Gli anni di maltrattamenti, il coraggio di chiedere aiuto, il desiderio di ricominciare, l’orgoglio per i passi compiuti. Quattro donne, vittime degli abusi dei compagni, raccontano la loro storia. Anche in video

Testo e foto di Linda Dorigo

«Oggi vivo in una casa protetta con i miei figli e ho iniziato a lavorare nello studio di un commercialista come tirocinante». Giulia, 37 anni, laureata in Economia, ha perso il suo posto di commessa in nero in un negozio di abbigliamento a inizio marzo. Stessa sorte è capitata al marito, imbianchino, che nella convivenza forzata ha esasperato la sua aggressività verso la moglie. «Le violenze erano iniziate ben prima della pandemia, ma con il lockdown la mia vita è diventata un inferno. Lui aveva problemi con l’alcol, però non lo ammetteva: quando era ubriaco – e accadeva spesso – perdeva i nervi, alzava le mani. Io ero sempre a cucinare e pulire, con in braccio mia figlia di 3 anni; lui si sedeva in terrazzo, giocava col cellulare e ogni giorno si scolava almeno 12 birre. Non ne potevo più delle sue minacce: “Troia, non vali niente, la mia ex non aveva figli ma era una madre migliore di te”».

Il 7 marzo Giulia è finita in ospedale con una contusione alla testa.
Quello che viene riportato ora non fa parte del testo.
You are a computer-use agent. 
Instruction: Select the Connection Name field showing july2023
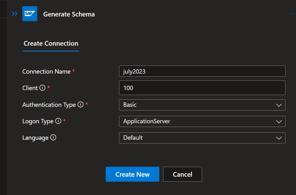(x=202, y=71)
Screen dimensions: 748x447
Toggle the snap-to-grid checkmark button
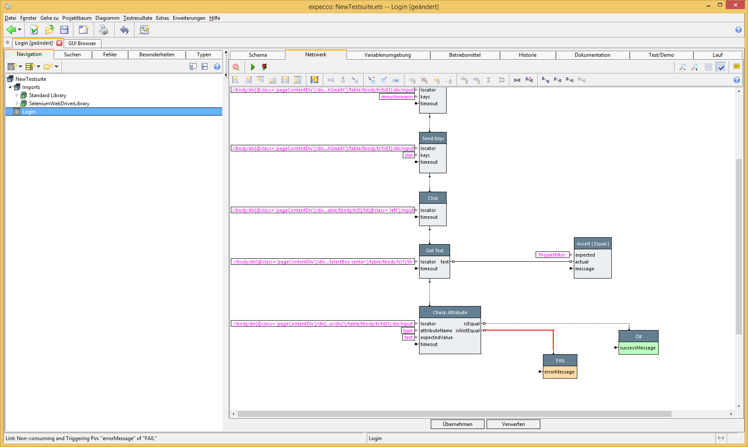tap(721, 67)
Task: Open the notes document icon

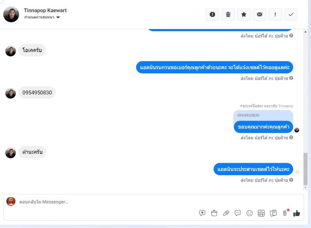Action: [273, 213]
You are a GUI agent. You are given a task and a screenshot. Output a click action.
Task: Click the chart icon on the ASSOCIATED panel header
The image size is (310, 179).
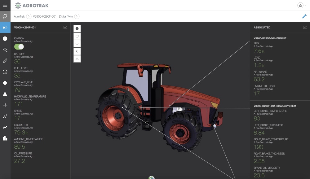(x=305, y=27)
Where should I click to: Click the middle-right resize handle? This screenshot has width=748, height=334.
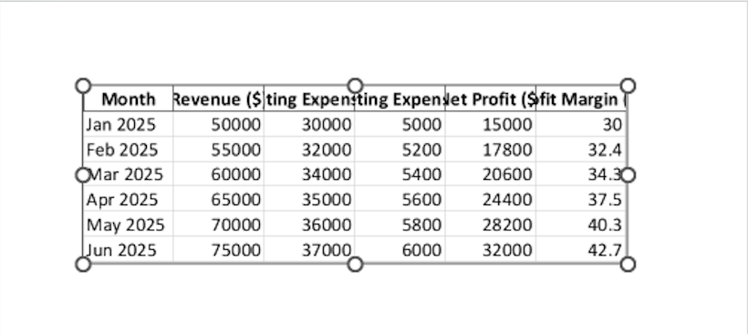[628, 175]
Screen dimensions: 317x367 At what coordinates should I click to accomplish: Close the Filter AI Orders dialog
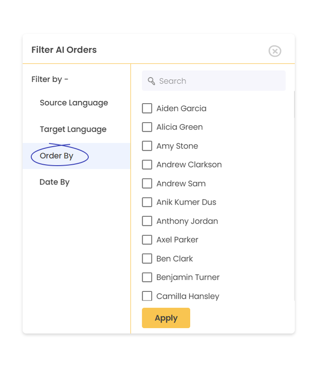tap(274, 51)
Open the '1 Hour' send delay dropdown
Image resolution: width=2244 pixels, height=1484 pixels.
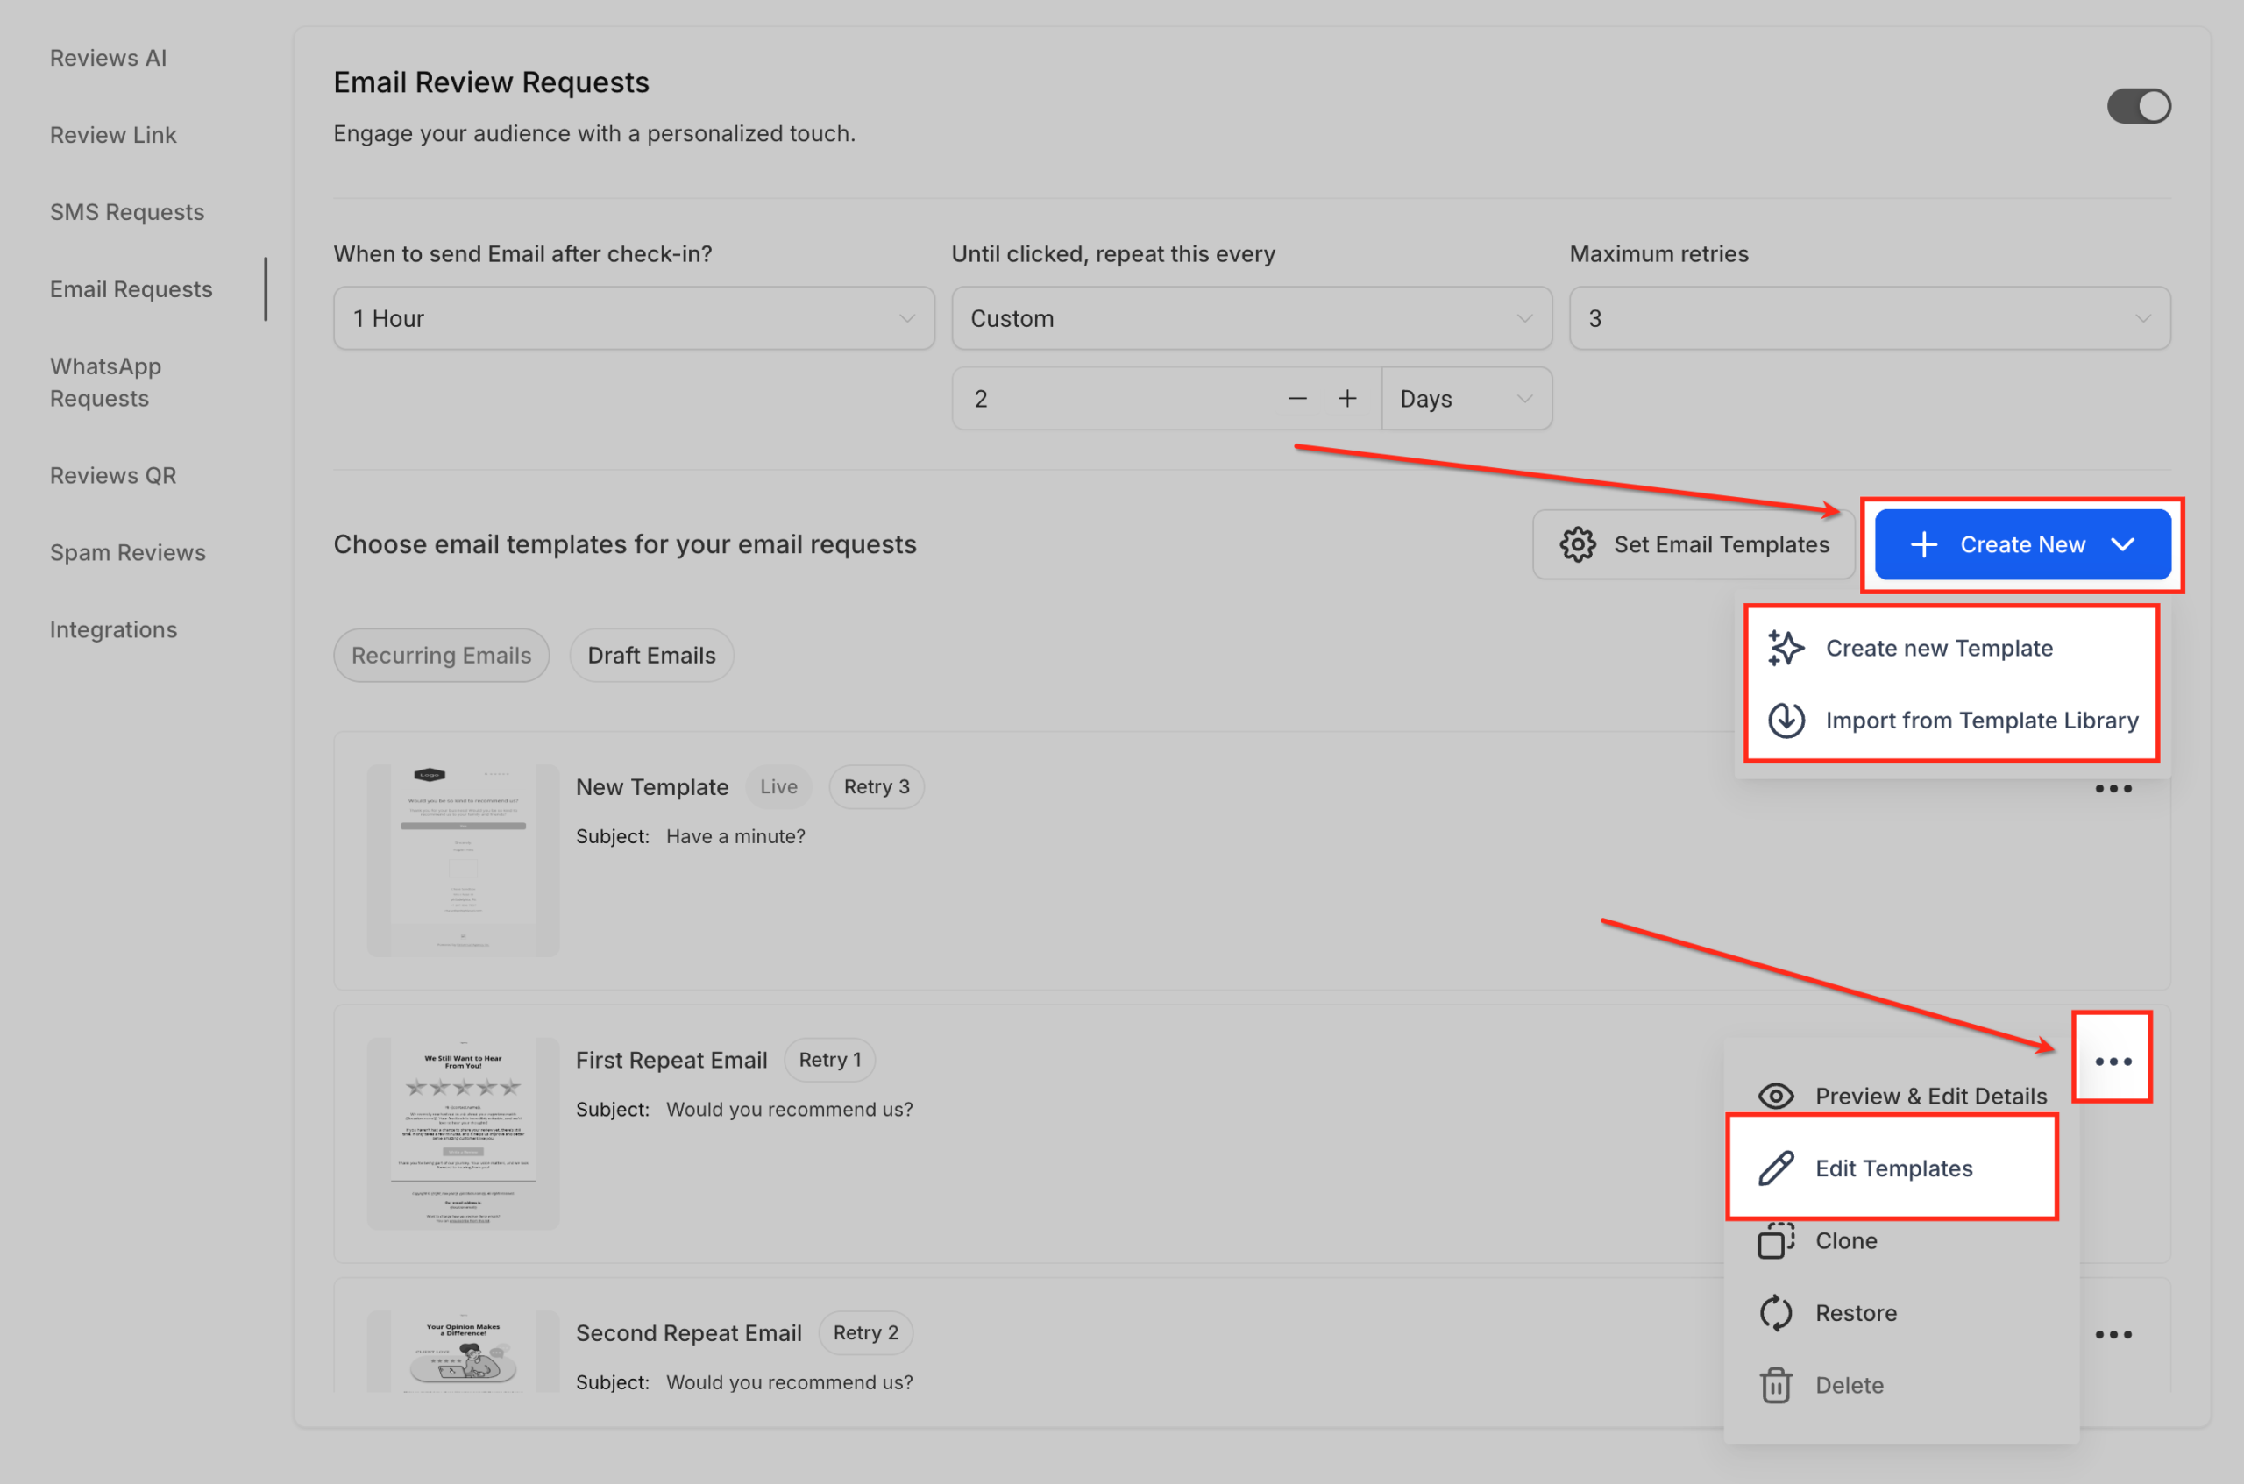click(632, 318)
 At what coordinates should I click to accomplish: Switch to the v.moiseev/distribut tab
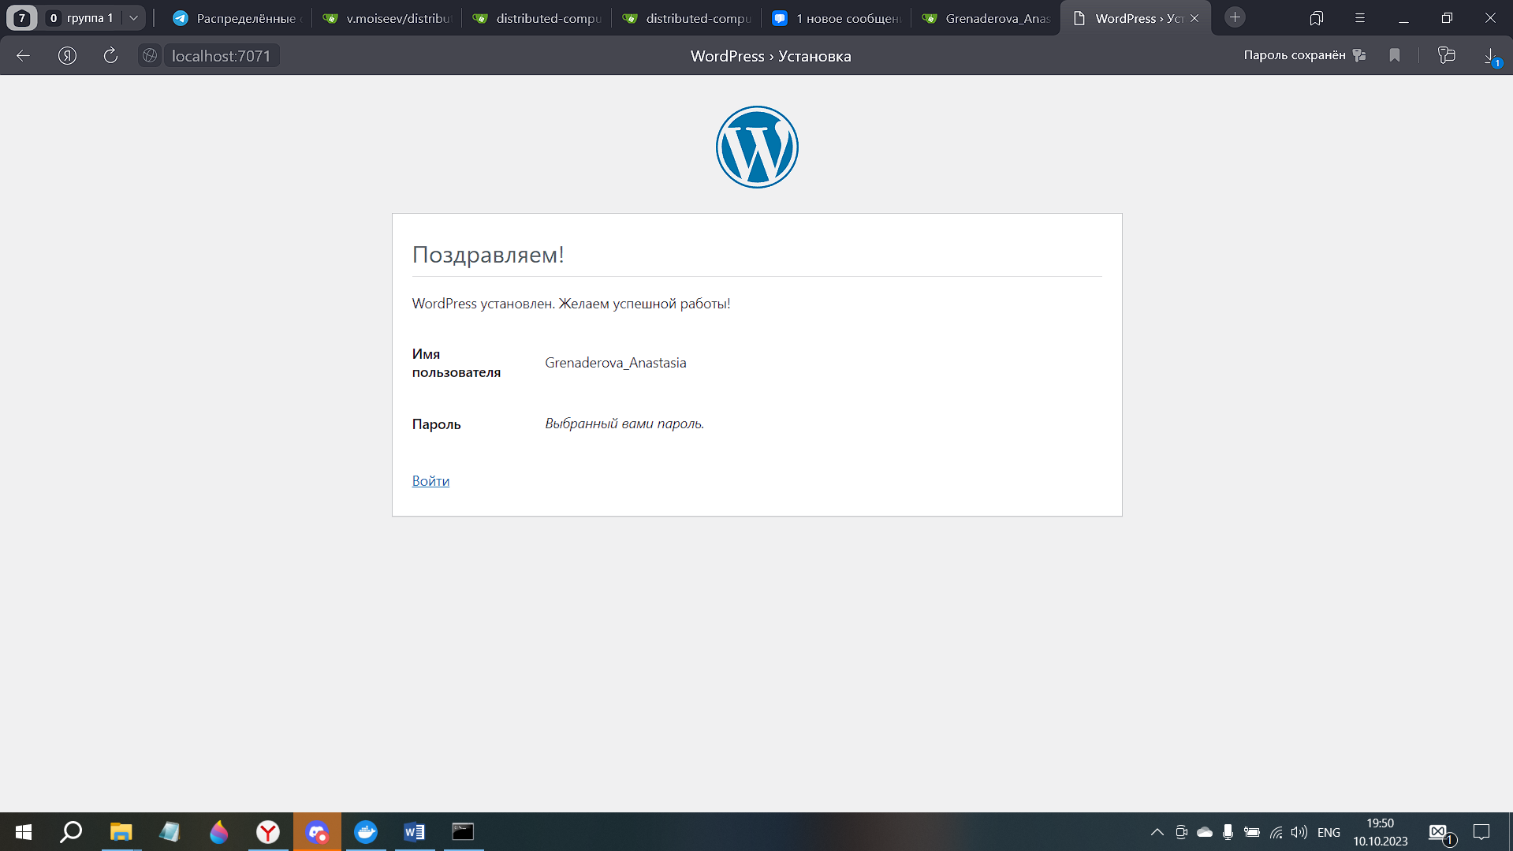(388, 18)
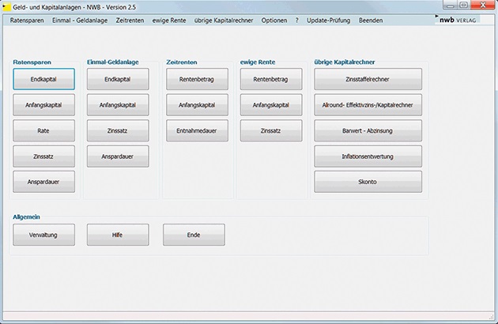Click Rentenbetrag button under Zeitrenten

click(x=197, y=79)
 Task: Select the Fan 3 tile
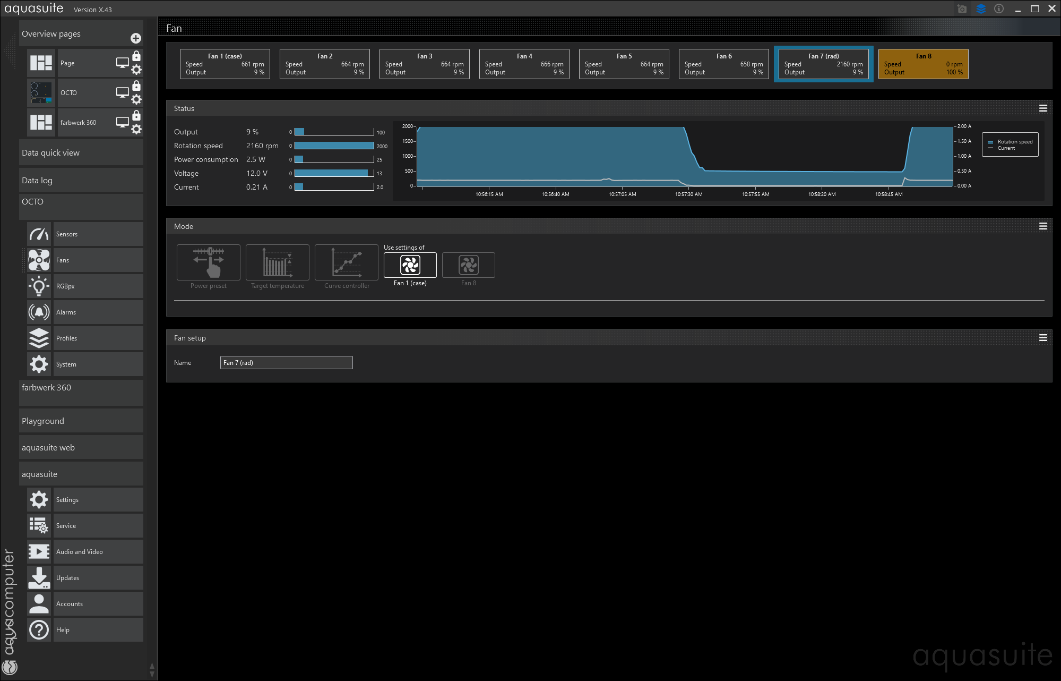tap(424, 64)
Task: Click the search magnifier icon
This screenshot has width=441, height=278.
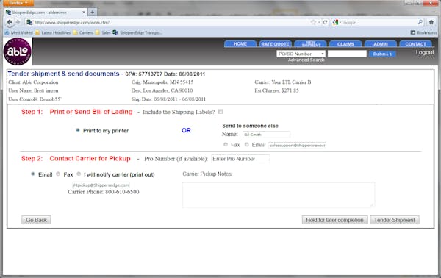Action: (420, 22)
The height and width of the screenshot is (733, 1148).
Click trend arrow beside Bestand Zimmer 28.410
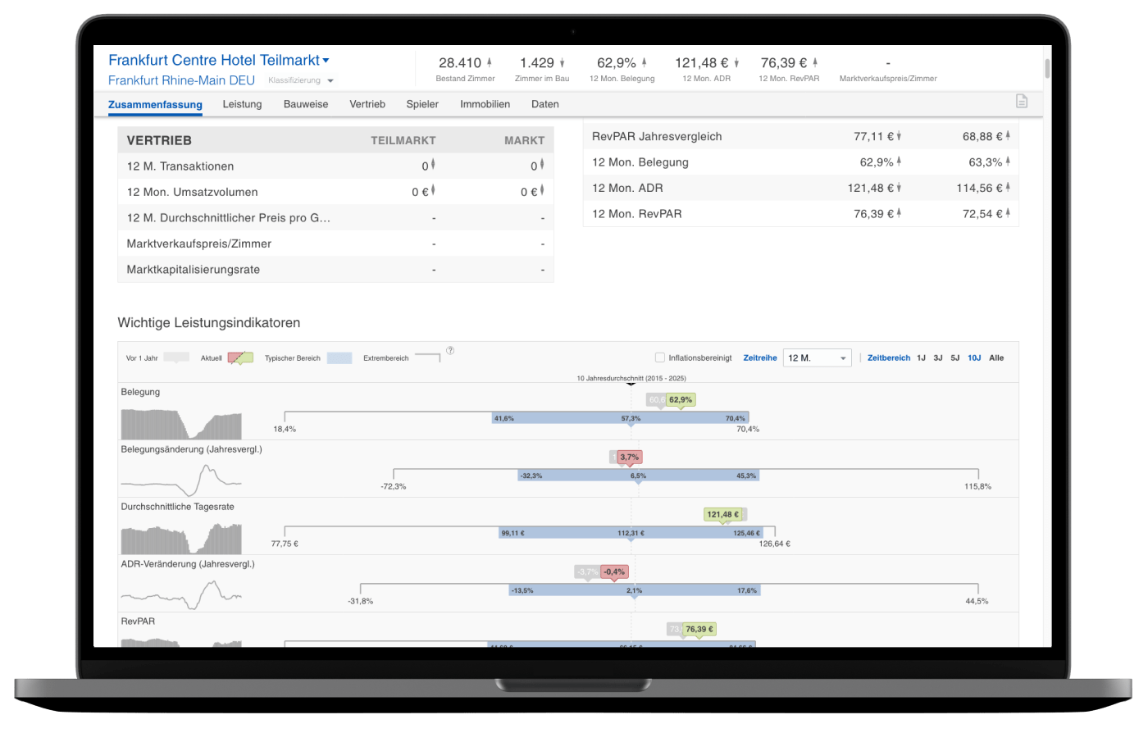[490, 63]
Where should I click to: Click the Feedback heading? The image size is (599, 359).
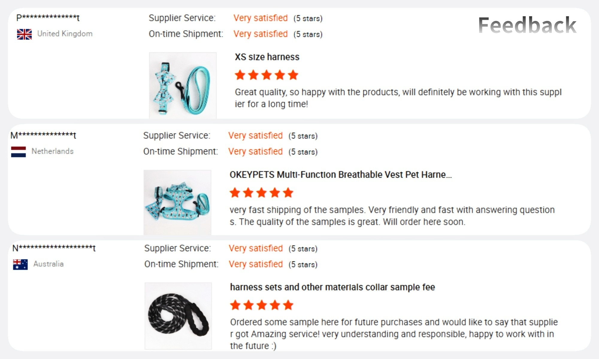tap(527, 25)
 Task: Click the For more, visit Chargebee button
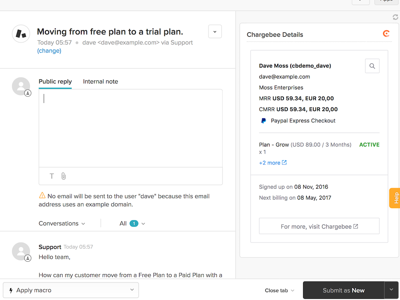(x=319, y=226)
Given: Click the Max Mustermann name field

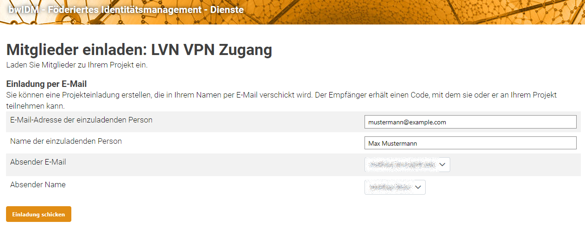Looking at the screenshot, I should click(470, 143).
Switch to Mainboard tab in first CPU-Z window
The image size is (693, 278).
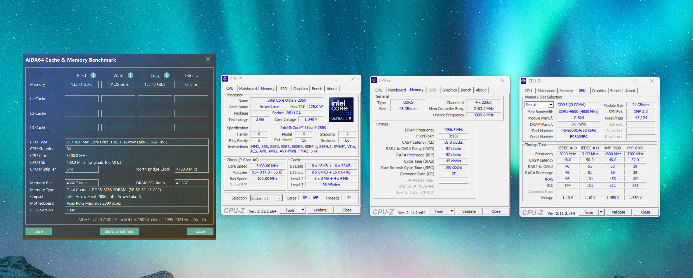pyautogui.click(x=248, y=89)
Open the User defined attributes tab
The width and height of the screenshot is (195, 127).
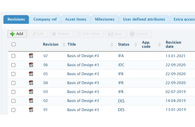(x=144, y=19)
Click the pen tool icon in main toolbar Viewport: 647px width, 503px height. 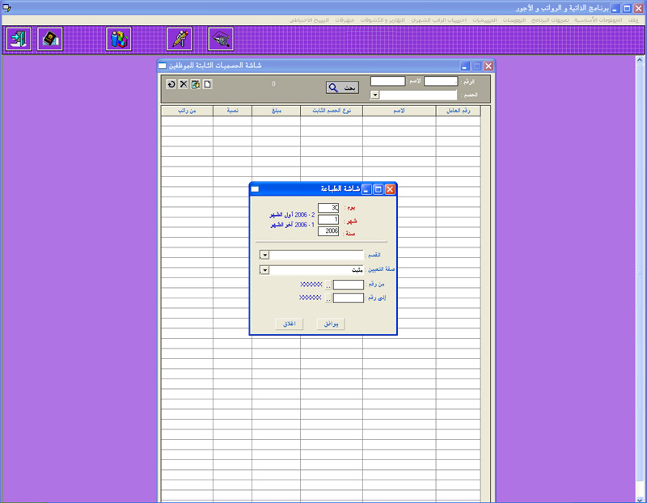pyautogui.click(x=179, y=39)
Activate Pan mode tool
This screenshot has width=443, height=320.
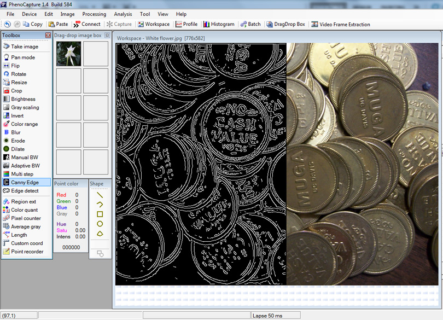(x=22, y=57)
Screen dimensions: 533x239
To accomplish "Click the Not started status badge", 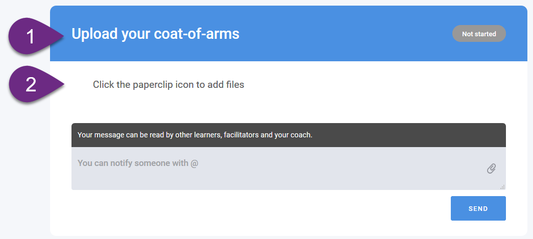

Il 27 aprile, dopo l’ennesimo litigio finito a calci e pugni, ha chiamato l’ambulanza e dall’ospedale è scattata la denuncia per maltrattamenti. «Tre pattuglie hanno accompagnato me e mia figlia al centro antiviolenza. Lì ho colto l’opportunità di iniziare una nuova vita e, piano piano, di inseguire anche i miei sogni».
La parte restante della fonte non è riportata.